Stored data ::
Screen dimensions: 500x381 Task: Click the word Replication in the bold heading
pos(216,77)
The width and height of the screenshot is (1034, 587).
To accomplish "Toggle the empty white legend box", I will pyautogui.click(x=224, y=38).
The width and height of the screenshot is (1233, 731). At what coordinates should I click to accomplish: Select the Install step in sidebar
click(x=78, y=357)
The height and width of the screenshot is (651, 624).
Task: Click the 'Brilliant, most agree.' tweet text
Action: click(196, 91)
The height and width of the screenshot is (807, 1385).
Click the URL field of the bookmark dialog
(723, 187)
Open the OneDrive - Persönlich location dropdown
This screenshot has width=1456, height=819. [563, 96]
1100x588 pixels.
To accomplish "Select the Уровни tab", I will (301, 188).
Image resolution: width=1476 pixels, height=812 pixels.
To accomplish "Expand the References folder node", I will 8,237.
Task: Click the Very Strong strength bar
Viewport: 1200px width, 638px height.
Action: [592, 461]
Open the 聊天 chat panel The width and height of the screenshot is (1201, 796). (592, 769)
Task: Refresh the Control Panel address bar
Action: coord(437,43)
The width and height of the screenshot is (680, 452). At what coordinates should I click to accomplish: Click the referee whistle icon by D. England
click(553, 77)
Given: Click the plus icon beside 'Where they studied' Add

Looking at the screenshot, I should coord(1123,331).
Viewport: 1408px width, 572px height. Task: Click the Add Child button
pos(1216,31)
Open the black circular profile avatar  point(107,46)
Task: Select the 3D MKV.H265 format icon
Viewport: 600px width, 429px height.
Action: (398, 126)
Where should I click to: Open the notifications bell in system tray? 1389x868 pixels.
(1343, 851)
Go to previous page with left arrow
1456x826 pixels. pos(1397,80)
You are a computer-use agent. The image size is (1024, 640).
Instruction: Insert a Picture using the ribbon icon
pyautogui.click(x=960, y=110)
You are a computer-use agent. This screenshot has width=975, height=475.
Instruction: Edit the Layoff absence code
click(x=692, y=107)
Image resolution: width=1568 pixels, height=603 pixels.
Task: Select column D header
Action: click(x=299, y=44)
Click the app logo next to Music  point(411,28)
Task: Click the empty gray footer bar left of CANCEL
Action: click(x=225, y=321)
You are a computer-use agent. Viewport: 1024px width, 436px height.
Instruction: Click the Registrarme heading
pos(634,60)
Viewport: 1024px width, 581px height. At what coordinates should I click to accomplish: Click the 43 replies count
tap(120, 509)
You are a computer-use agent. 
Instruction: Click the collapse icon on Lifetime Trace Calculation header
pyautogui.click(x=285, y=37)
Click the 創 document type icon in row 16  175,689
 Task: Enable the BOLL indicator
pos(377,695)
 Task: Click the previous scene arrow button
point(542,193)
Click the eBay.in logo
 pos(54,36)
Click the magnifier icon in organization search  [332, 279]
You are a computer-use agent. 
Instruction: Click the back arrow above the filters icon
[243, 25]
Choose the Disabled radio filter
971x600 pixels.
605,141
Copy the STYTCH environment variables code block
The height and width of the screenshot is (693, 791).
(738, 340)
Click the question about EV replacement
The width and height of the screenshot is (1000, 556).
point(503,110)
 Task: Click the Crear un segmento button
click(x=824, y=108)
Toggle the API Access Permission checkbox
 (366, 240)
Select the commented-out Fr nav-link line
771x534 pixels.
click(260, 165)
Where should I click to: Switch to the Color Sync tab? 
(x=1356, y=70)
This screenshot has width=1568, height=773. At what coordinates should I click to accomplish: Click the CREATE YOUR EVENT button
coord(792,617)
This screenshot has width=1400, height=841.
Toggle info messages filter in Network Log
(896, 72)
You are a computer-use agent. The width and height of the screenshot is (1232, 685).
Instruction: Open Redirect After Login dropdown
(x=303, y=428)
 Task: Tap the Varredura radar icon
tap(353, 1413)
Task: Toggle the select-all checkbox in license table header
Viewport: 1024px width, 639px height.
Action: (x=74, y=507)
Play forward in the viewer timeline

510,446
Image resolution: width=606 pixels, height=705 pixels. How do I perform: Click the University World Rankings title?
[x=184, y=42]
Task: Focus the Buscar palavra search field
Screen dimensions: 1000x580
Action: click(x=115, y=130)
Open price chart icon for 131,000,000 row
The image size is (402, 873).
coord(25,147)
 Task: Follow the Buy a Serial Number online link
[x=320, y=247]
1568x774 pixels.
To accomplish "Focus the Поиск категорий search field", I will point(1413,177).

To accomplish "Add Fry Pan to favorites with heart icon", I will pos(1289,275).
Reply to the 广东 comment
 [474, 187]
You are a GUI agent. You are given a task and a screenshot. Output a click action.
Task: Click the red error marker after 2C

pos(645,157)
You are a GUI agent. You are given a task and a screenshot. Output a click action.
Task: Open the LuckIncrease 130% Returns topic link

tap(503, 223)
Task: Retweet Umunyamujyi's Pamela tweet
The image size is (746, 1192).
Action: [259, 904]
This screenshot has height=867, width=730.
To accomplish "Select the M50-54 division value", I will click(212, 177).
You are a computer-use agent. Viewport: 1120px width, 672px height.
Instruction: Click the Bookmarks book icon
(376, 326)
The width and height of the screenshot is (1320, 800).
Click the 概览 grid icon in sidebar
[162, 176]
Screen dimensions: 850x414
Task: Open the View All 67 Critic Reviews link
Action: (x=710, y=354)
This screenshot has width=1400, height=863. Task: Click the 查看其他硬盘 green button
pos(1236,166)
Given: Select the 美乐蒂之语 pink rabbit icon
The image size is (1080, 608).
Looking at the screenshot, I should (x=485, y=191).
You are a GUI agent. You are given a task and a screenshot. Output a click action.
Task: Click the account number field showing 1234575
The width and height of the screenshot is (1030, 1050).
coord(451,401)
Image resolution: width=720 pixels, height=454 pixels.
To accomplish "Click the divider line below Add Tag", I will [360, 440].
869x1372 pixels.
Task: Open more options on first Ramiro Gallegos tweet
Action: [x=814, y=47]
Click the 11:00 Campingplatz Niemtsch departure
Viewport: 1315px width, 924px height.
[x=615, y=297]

Requirement ::
Reproduce every line above containing "computer".

Answer to the exercise ::
You are a computer-use agent. The image size is (1024, 640).
You are a computer-use agent. This screenshot has width=975, height=475.
You are a computer-use agent. Viewport: 1024px width, 436px height.
You are a computer-use agent. 
You are a computer-use agent. 
You are a computer-use agent. The width and height of the screenshot is (1232, 685).
You are a computer-use agent. Viewport: 1120px width, 672px height.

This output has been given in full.